CELEXA ( citalopram )
|
||||||
| RxStories.com Site Index | Suggest a Medication |
Public Entries Appear Below - Submit an Entry
I have suffered from depression since having a second baby age 21 my mother died when I was eight. I have had several severe depressions where I seriously tried to kill myself. I took 100 Paracetomol but drank it with milk so I survived.Since then I have been on antidepressants Anafranil Lithium. Venlafaxine which was fantastic it worked straight away. Took it for two years then it stopped working.I took prozac for while when that stopped working. I took Duloxetine 60gm for six months then that ceased to work. I have also spent time in mental hospitals I was sectioned. I do not know why these depressions occur I have no real problems. I use Ativan for anxiety first thing in the morning.I have recently started taking Celexa for a week I have taken 20gm then increased it to 40gm at night. I suffer sweats in the morning and cannot stop crying for no reason I take the ativan to counteract the crying but since I have started taking 40gm I feel really drugged. Should I go back to 20gm as I only gave it a week. I do not know what to do I can still walk my dogs and run my house. But I just want to be my normal self. I am so tired of being like this. Can anybody help. Should I take Celexa in the morning as I did the Venlafaxine?

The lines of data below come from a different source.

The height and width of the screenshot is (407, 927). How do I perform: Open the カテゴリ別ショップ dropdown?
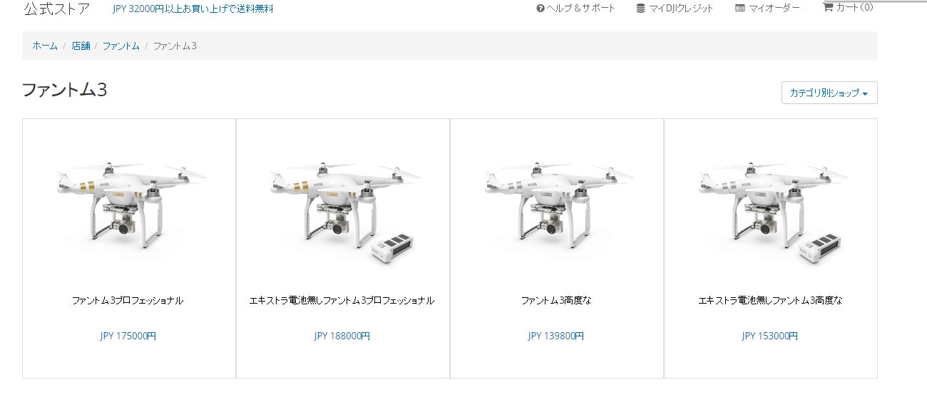829,93
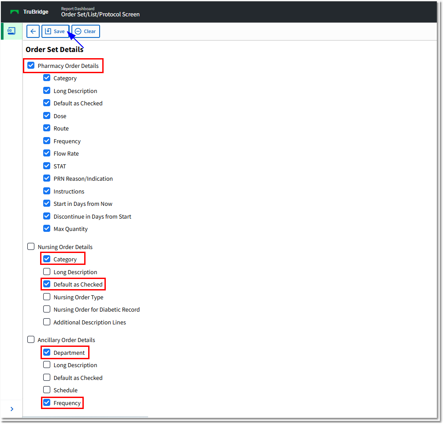Check the Nursing Order for Diabetic Record option
The width and height of the screenshot is (443, 424).
[x=46, y=309]
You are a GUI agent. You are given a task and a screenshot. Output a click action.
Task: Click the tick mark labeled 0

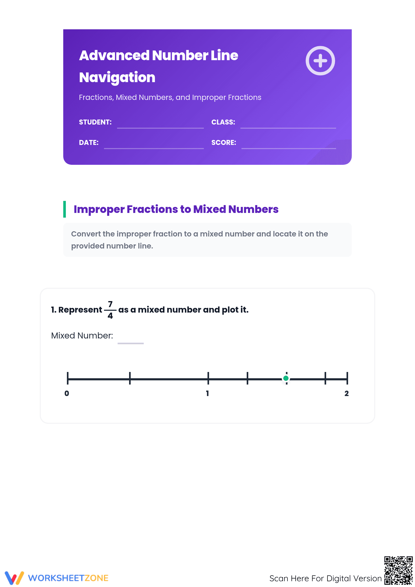[x=68, y=378]
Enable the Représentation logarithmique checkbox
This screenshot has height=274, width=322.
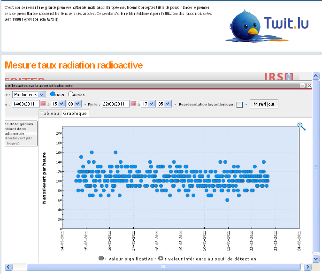(x=239, y=104)
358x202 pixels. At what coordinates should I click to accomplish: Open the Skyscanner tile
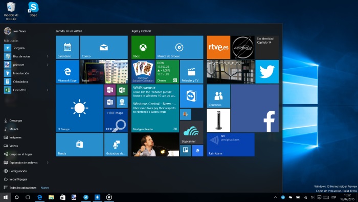point(191,133)
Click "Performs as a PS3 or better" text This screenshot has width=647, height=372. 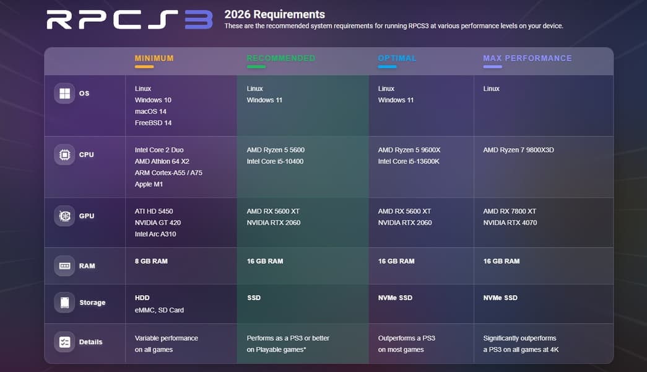(x=288, y=339)
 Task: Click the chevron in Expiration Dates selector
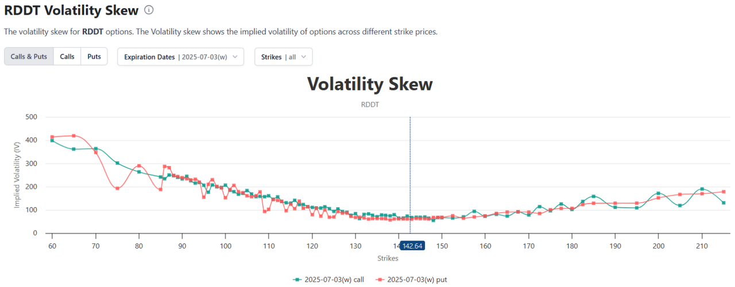coord(235,57)
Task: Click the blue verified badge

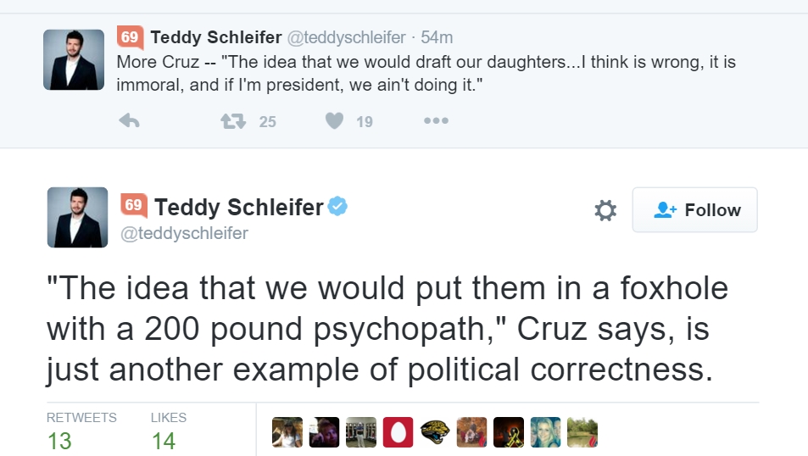Action: [x=338, y=206]
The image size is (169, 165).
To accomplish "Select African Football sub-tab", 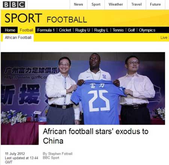I will (18, 38).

my email is jonwat@ntlworld.com
There are good things and bad things about my experience with Celexa. I have severe panic disorder as well as a reumatological (joint) condition. I find that if I miss a dose of Celexa, I am a mess. Worse than I was before I started the med, which frustrates and scares me. While on it, I find that some days I feel better than others. It does increase my anxiety, but nothing else seems to work. It gives me hand tremors, muscle weakness, heart palpitations, and makes me very tired. Coming off of it is tough. It helps with racing thoughts and depression quite a bit.

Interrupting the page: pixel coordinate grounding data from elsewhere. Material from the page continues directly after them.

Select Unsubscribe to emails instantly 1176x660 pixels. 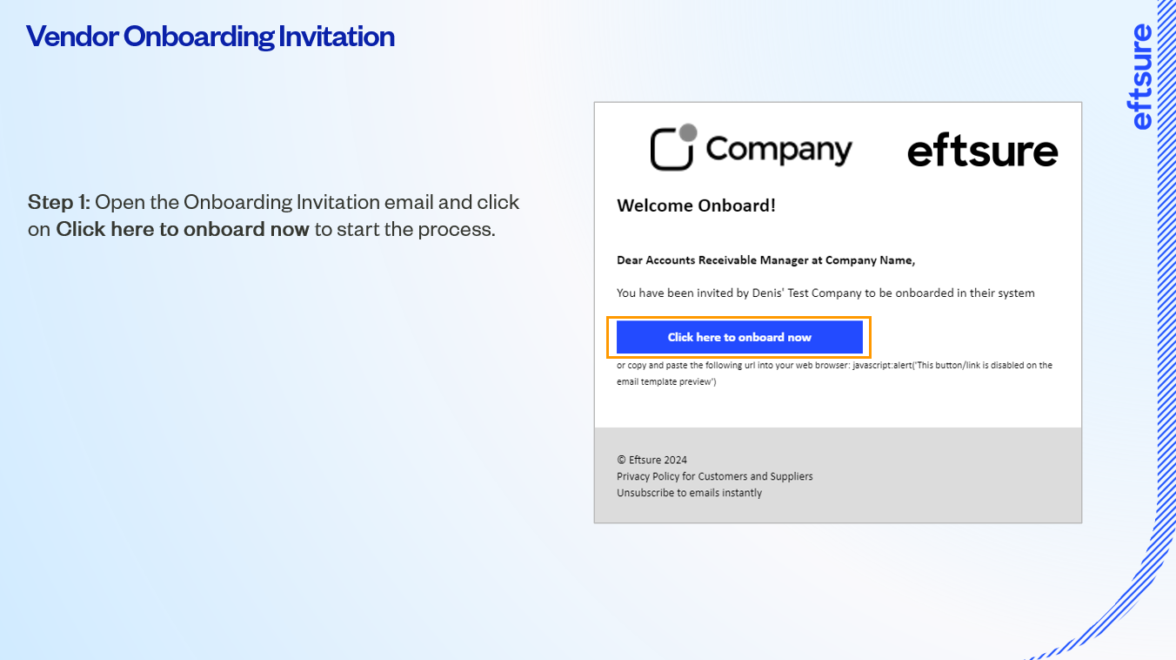pos(689,492)
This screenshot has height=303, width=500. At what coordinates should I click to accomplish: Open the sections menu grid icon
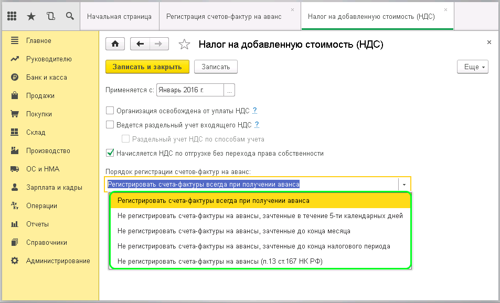(x=12, y=16)
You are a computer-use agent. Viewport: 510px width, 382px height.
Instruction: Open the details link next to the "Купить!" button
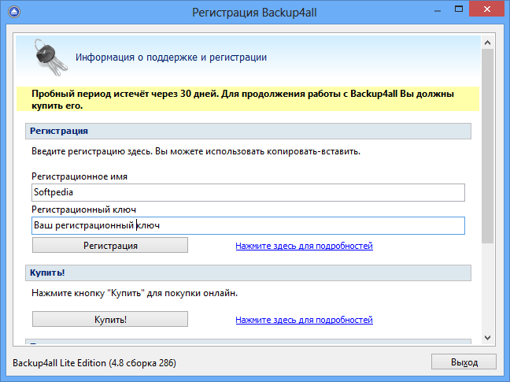click(304, 320)
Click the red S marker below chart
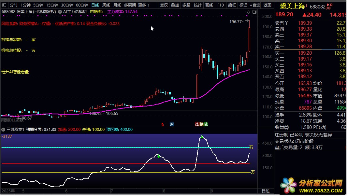Screen dimensions: 348x196 pos(162,124)

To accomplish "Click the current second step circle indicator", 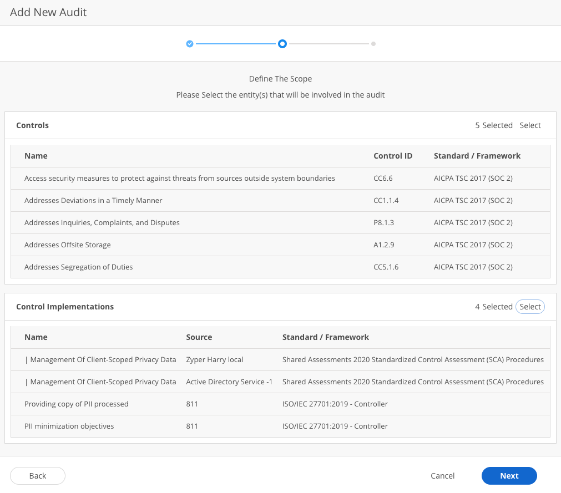I will (282, 43).
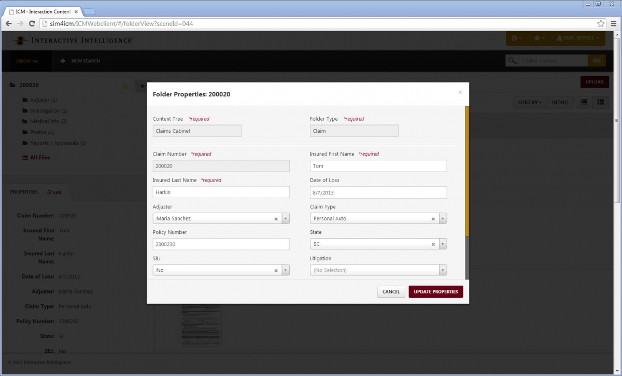622x376 pixels.
Task: Expand the Litigation dropdown list
Action: pos(442,270)
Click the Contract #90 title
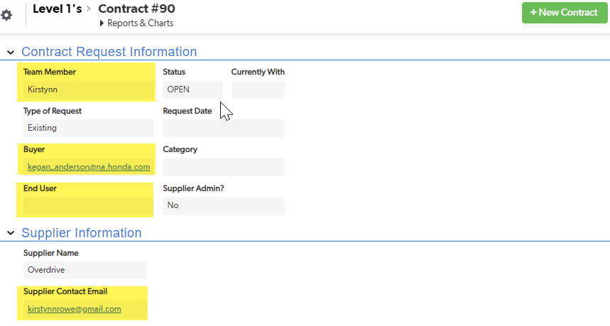Image resolution: width=610 pixels, height=326 pixels. [x=136, y=9]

i am female aged 63 and have been taking 60mg citalopram for 3 years. the results are that I am well again, to the extent that I never ever imagined I could get my old self back again. new GP says high dosage and long time, but lets not rock the boat, I agree with this and I am hoping after Xmas and New Year times are past, to start cutting down and stopping altogether. I have a good mindset, once I decide what I am going to do. I was ill with what I would describe as a pretty major nervous breakdown due to several horrendous happenings in my life and sufered from agorapgobia for more than 2 years. Since May this year 2007 I started getting out and about again and I feel well and blessed to be enjoying life, and looking forward to what's in store. Previously I had the same illness and was prescribed Seroxat but I dont want to go there to talk about that experience as it was dreadful.

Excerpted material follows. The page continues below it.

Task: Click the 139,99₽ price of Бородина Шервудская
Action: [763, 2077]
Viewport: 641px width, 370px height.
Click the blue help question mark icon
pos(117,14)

When I took 20mg citalopram I found that my anxiety levels were raised so high that I could not sleep. I became a shivering and shaking wreck. I began to have hallucinations and paranoid delusions. At one point I could not move and became catatonic. My legs would not stop shaking. After three nights without sleep I became extremely paranoid and had to be sectioned. I was all right before I took citalopram just a bit depressed about my situation. I thought the doctor and his pills could help me. Boy was I wrong. Once in mental hospital nobody would listen to me when I said the citalopram gave me these awful side-effects and continued to drug me with various stronger psychoactive drugs until I was in a right mess taking four different drugs at once. Now it could be that I am a poor metaboliser of citalopram and other drugs. There is a test for cytochrome P-450 2-D 6 which is the liver enzyme that metabolisesis most psychotropic drugs. I think it would be useful if doctors started using this. Also I think doctors should use proper informed consent with their patients and warn them about these side-effects. If a person doesn't know that these drugs, I mean SSRIs, can make a person hallucinate then that person's anxiety is going to be so much worse by which time it is going to be too late for them to read the patient leaflet in the drug packet.